German Foreign Minister Guido Westerwelle, who sent an urgent letter to Prime Minister Benjamin Netanyahu on the issue, maintained that such a step would potentially cause Israel great diplomatic damage and make it difficult for Israel's friends around the world to help it.
Lieberman's decision to disengage from the Human Rights Council, without discussion in the cabinet or the approval of the prime minister, was a mistake. Even if the Human Rights Council discriminates in an unfair manner against Israel, that is not enough to negate its right to establish a committee on the settlements - which are an indivisible part of the discriminatory regime and the dispossession of the Palestinian population - or to justify a rupture with such an important body of the United Nations.
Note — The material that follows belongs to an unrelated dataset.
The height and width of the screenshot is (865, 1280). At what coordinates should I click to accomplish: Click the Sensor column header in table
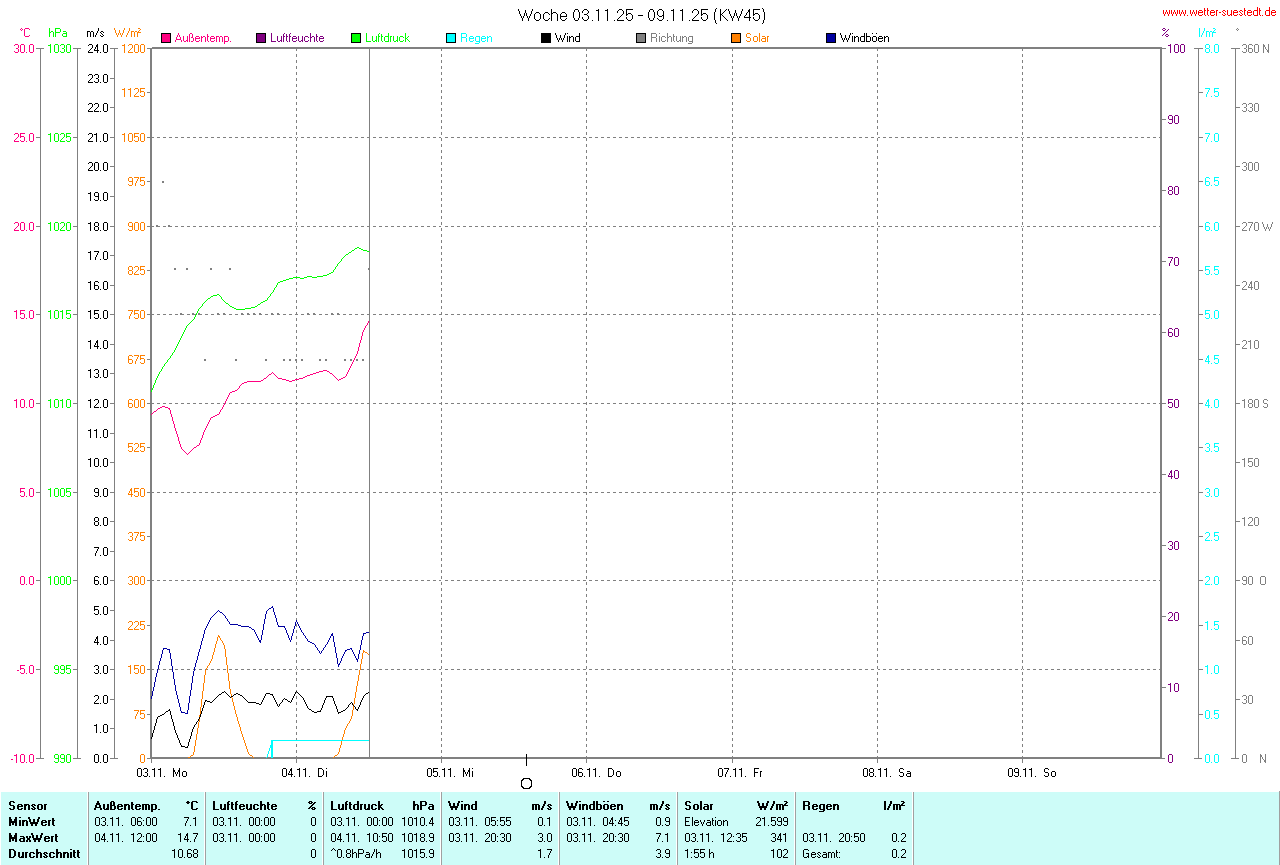point(27,806)
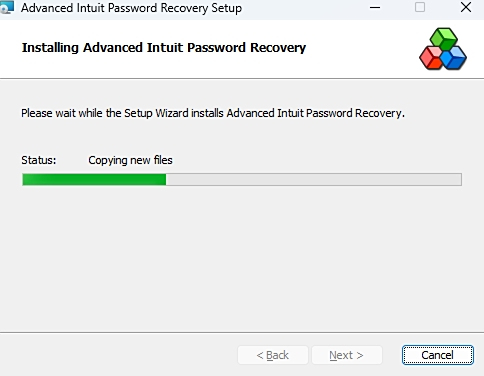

Israel's non-attendance at the periodic hearing would also have been a mistake - and not just because of the international criticism such a step would generate. A resource such as the hearing has the power to actually reduce the potential for political bias against Israel and to advance Israeli interests, which include joining the Western Europe and Others Group of nations in the Human Rights Council. Today Israel is not a member of any one of the regional groupings, something which contributes to its isolation and makes it harder for Israel to enlist support in diplomatic processes.
Therefore, the decision of Netanyahu and the government of Israel to listen to Germany and appear before the Human Rights Council, as do all nations, is important. It will advance Israel's own interests and improve its international standing.